Category: Formulation and Quality
Purpose: Currently, insulin is administered mainly by parenteral routes to treat diabetes mellitus. To improve patient compliance, many non-invasive methods of administration of insulin have been explored. Amongst these, however, very limited literature is available to understand sublingual administration of insulin. Owing to hydrophilicity and large molecular weight of insulin, in order to achieve satisfactory membrane permeability, the use of permeation enhancer becomes a prerequisite for any insulin formulation for sublingual administration. Therefore, in this current investigation, HPβCD (2-hydroxypropyl-β-cyclodextrin) and poloxamer 188 were being explored as permeation enhancers.
Methods: In vitro performance of insulin solutions with and without combination of HPβCD and poloxamer 188 were evaluated using MatTek tissue model, MDCK cell line, rat esophagus, and porcine esophagus, respectively. Briefly, the in vitro permeation of insulin (10 IU/mL) with and without the permeation enhancers was evaluated using side-by-side permeation apparatus along with rat and porcine esophagus, respectively. On the other hand, to evaluate in vitro permeation of insulin across MatTek tissue model and MDCK cell line, the set protocols were used. Furthermore, insulin was administered sublingually to Sprague-Dawley rats at dose of 0, 5, 10, and 15 IU/kg, respectively, along with the permeation enhancers. Following the administration of insulin, blood glucose levels were measured at predetermined time intervals using glucometer (Accucheck-Aviva). To serve as control groups, sublingual saline and insulin solutions (15 IU/kg) as well as subcutaneous insulin solution (1 IU/kg), respectively, were administered to rats. Finally, the combination effect of of HPβCD and poloxamer 188 at various concentration levels was explored using Box-Behnken design (BBD) to optimize the permeation of insulin solution. In this design, the independent (X1: concentration of insulin, X2: concentration of HPβCD, and X3: concentration of poloxamer 188) and dependent (Y1: cumulative amount of insulin permeated at 60 min and Y2: insulin permeation flux) variables were used to generate BBD using FusionPro software (S-Matrix Corporation). As a result, fifteen formulations were generated and subjected to in vitro permeation evaluation using cellulose acetate membrane. Upon analyzing the relationship among the independent and dependent variables by FusionPro software, models were generated for Y1and Y2, respectively. Based on the generated Y1 and Y2 models, an optimized formulation and two checkpoint formulations were obtained and subjected the same permeation evaluation to validate the prediction accuracy of generated models.

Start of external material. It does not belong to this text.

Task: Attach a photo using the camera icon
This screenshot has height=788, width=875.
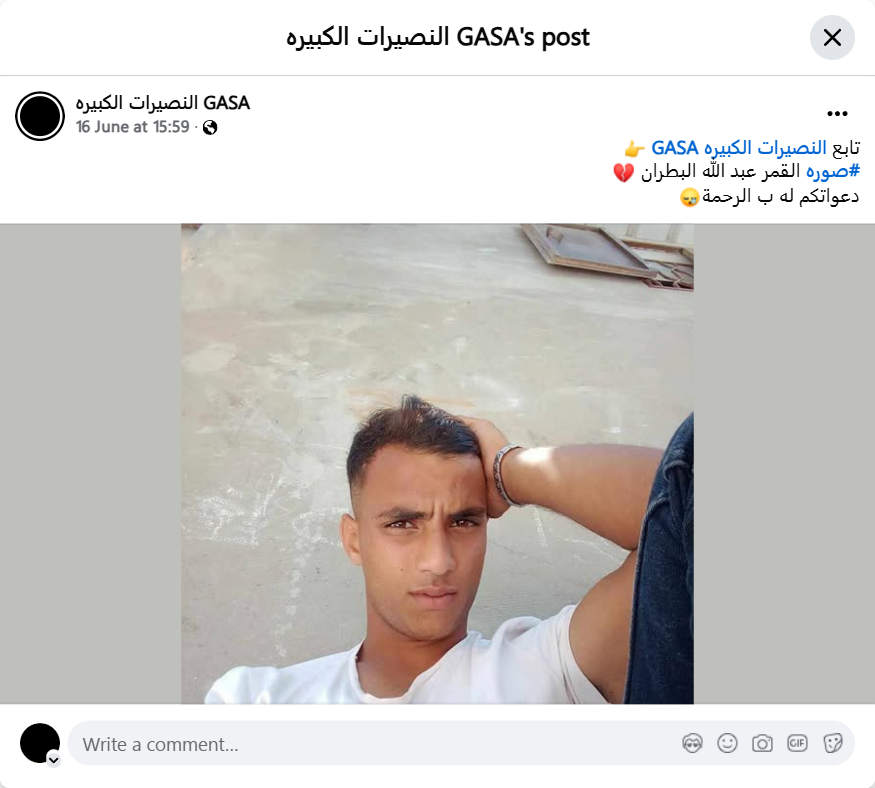Action: point(762,743)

Results: It was observed that the cumulative amount of insulin permeated at 60 min (Q60), in presence of the combination of permeation enhancers was higher as compared to insulin alone across MatTek tissue model, MDCK cell line, rat esophagus, and porcine esophagus, respectively. Due to the physiological relevance and feasibility, porcine esophagus was found to be a potential tool for in vitro permeation studies. Based on the comparison of blood glucose profiles following administration of insulin solution at various doses shown in Fig. 1A, it was observed that the mean maximum decrease in glucose levels was 23.4%, 31.5%, and 36.5% (n = 3-6) for insulin dose at 5, 10, and 15 IU/kg, respectively. In addition, results in this study indicate that significantly lower maximum decrease in glucose levels in presence of the combination of permeation enhancers as compared to insulin alone (Fig. 1B). Since there was no significant decrease in the maximum decrease in glucose levels observed from sublingual administrations of saline and insulin at 0 IU/kg in presence of permeation enhancers, the inclusion of excipients (e.g., permeation enhancers) in the solution formulations did not have any hypoglycemic effect. Finally, based on regression analysis, the models were generated for Y1 (Models 1 and 2) and Y2 (Models 3 and 4), as shown in Figure 2 and 3, respectively.
Conclusion: The present investigation suggests use of permeation enhancer, such as HPβCD and poloxamer 188, is suitable for development of insulin solution for sublingual administration.